Polished white and Golden Rice and (a different cultivar, after 2 months of postharvest storage) after cooking.
In 2009 MBA students at the Asian Institute of Management conducted qualitative attitudinal surveys of small farmers and consumers in four different representative island locations in the Philippines. Neither the colour nor the way it was created was considered a block to trying Golden Rice, so long as it was expected to assist their family’s health and was affordable. The solid colour of Golden Rice was recognisably distinct from the rather blotchy yellow colour of poorly stored white rice, which is sometimes offered cheaply by governments to assist poor people.
From several perspectives the colour of Golden Rice is positive. Consumers have a choice about whether to select it for cooking and whether to consume it or not. Such consumer choice is denied and therefore only made by governments or plant breeders, when the biofortified trait is ‘undetectable by persons consuming it’ [15], as in the case of invisible biofortificants such as iron or zinc introduced into biofortified grain crops or used in fortification of processed food. The colour of Golden Rice makes the consumers’ choice clear, even in populations with a variety of languages and dialects or where individuals are illiterate: each grain of Golden Rice is individually labelled, by its colour. No labelling is required on any packaging, and preference can be beneficially affected by communication of its lack of any adverse associations, and anticipated health benefits, from consumption.
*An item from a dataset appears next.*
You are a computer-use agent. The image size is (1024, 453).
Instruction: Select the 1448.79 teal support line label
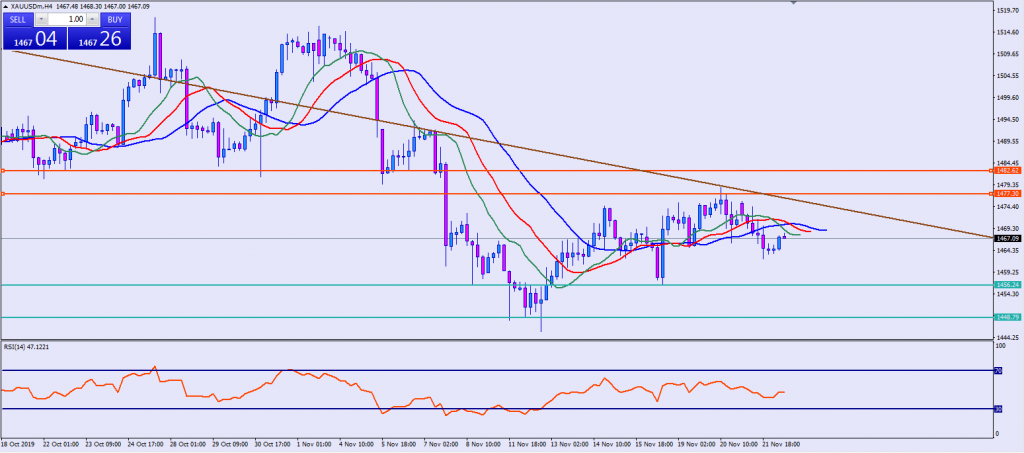click(1007, 317)
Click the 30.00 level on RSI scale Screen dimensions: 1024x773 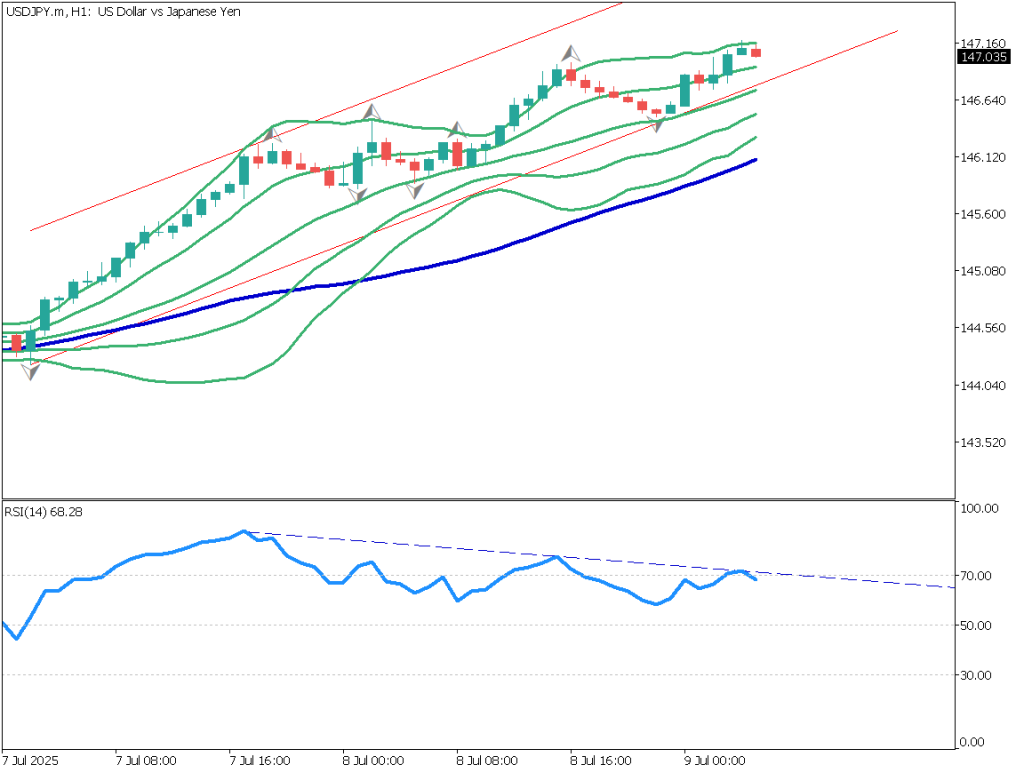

Eighty percent—about 380 million tonnes—of global rice production is produced on small farms for family consumption, usually unprocessed except for polishing [38]. It is probably not stored for long, as rice is produced, usually, in two or three growth cycles annually, and storage facilities are limited. Data have shown that degradation of the β-carotene is minimal 2 months after harvest and samples of Golden Rice stored in ambient temperatures for 4.5 years remain noticeably yellow, indicating continued presence of β-carotene [39].
In early 2001, a year after the seminal paper describing the ‘proof of concept’ technology [2], Greenpeace made a press release: ‘Genetically modified “Golden Rice” containing provitamin A will not solve the problem of malnutrition in developing countries,… Greenpeace calculations show… , that an adult would have to eat at least 3.7 kilos of dry weight rice, i.e. around 9 kilos of cooked rice, to satisfy their daily need of vitamin A from “Golden Rice” …’ [40].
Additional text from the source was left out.